▸ **Usando as informações**:
1) De acordo com o texto sobre Kurt Klagsbrunn, em que mês e ano ele chegou ao Brasil?
2) Reproduza sem alterações o trecho do texto sobre Kurt Klagsbrunn que vai de "O que atraiu" até "de vida profissional?".
3) Retome o texto sobre Kurt Klagsbrunn, escrevendo a continuação logo depois da última frase.

▸ **Texto fornecido**:

Kurt Klagsbrunn nasceu em Viena, na Áustria, no dia 6 de maio de 1918. Com a ascensão do nazismo, foi obrigado a abandonar os estudos de medicina em 1938. Deixou Viena em 26 de julho e partiu para Lisboa, via Roterdã, com seus pais e o irmão. Chegou ao Brasil em abril de 1939.
O que atraiu a atenção daquele jovem vienense, estudante de medicina, que chegava ao Rio em 1939? Ao deixar a Áustria, como judeu em fuga da perseguição nazista, não lhe foi permitido trazer sua câmera fotográfica. Mas, ao final da longa viagem, chegou ao Brasil com uma Leica. Kurt encantou-se com a paisagem e a luz que encontrou por aqui, e aquela câmera seria seu passaporte para uma nova vida. Rapaz discreto e observador, começou a fotografar.
O que Kurt fotografou em 40 anos de vida profissional?

▸ **Dados para análise**:
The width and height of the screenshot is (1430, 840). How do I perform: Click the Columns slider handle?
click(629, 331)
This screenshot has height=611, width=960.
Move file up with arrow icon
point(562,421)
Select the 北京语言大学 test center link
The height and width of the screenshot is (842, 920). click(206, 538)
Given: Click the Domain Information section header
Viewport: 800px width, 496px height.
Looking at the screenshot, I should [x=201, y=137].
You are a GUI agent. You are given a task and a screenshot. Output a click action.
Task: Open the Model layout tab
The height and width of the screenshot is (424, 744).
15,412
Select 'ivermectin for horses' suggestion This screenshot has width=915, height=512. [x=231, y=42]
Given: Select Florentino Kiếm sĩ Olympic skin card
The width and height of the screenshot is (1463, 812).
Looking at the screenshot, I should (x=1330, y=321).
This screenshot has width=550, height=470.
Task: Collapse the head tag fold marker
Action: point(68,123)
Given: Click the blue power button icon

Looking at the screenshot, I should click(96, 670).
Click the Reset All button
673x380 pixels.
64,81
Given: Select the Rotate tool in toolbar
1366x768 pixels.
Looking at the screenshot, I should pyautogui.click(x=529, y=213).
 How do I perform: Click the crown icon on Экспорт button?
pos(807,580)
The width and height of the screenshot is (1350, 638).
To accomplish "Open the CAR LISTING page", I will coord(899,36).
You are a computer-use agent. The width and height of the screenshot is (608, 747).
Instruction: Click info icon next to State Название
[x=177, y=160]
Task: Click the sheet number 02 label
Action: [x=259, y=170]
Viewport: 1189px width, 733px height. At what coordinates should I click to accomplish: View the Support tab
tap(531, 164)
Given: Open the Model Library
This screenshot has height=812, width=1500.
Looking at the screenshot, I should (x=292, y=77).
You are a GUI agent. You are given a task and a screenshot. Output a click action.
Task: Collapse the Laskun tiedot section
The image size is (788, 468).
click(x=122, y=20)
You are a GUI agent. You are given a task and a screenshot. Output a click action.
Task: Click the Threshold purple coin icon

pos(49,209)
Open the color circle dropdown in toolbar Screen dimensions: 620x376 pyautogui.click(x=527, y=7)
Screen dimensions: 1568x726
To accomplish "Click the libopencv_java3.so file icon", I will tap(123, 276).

▸ **Respostas por tarefa**:
1) Em abril de 1939.

2)
O que atraiu a atenção daquele jovem vienense, estudante de medicina, que chegava ao Rio em 1939? Ao deixar a Áustria, como judeu em fuga da perseguição nazista, não lhe foi permitido trazer sua câmera fotográfica. Mas, ao final da longa viagem, chegou ao Brasil com uma Leica. Kurt encantou-se com a paisagem e a luz que encontrou por aqui, e aquela câmera seria seu passaporte para uma nova vida. Rapaz discreto e observador, começou a fotografar.
O que Kurt fotografou em 40 anos de vida profissional?

3)
Com um olhar curioso, às vezes irônico, registrou festas e eventos sociais e políticos para revistas como Rio Magazine, Sombra, Brazil Herald, Rio, Fon-Fon, Vida, Revista do Comércio e Carroussel, formando uma grande clientela. Tornou-se conhecido entre artistas e intelectuais, e reconhecido pelos colegas. Em pouco tempo, pôde garantir sua sobrevivência e passou a receber pedidos frequentes da revista norte-americana Life para reportagens sobre o Brasil.
Sua câmera fugia ao dever, resvalava para os lados, fixava o que acontecia em torno da situação para a qual fora comissionado. Curiosa, captava o movimento das ruas e dos passantes, os meninos descalços, os operários malvestidos e desprotegidos no trabalho, em obras ou fábricas. Ele via o ser humano e a máquina em interação, e entendia isso como o desafio de seu tempo. Dessa visão, entre o fascínio e a busca de conhecer, nasceu sua inspiração para realizar ensaios.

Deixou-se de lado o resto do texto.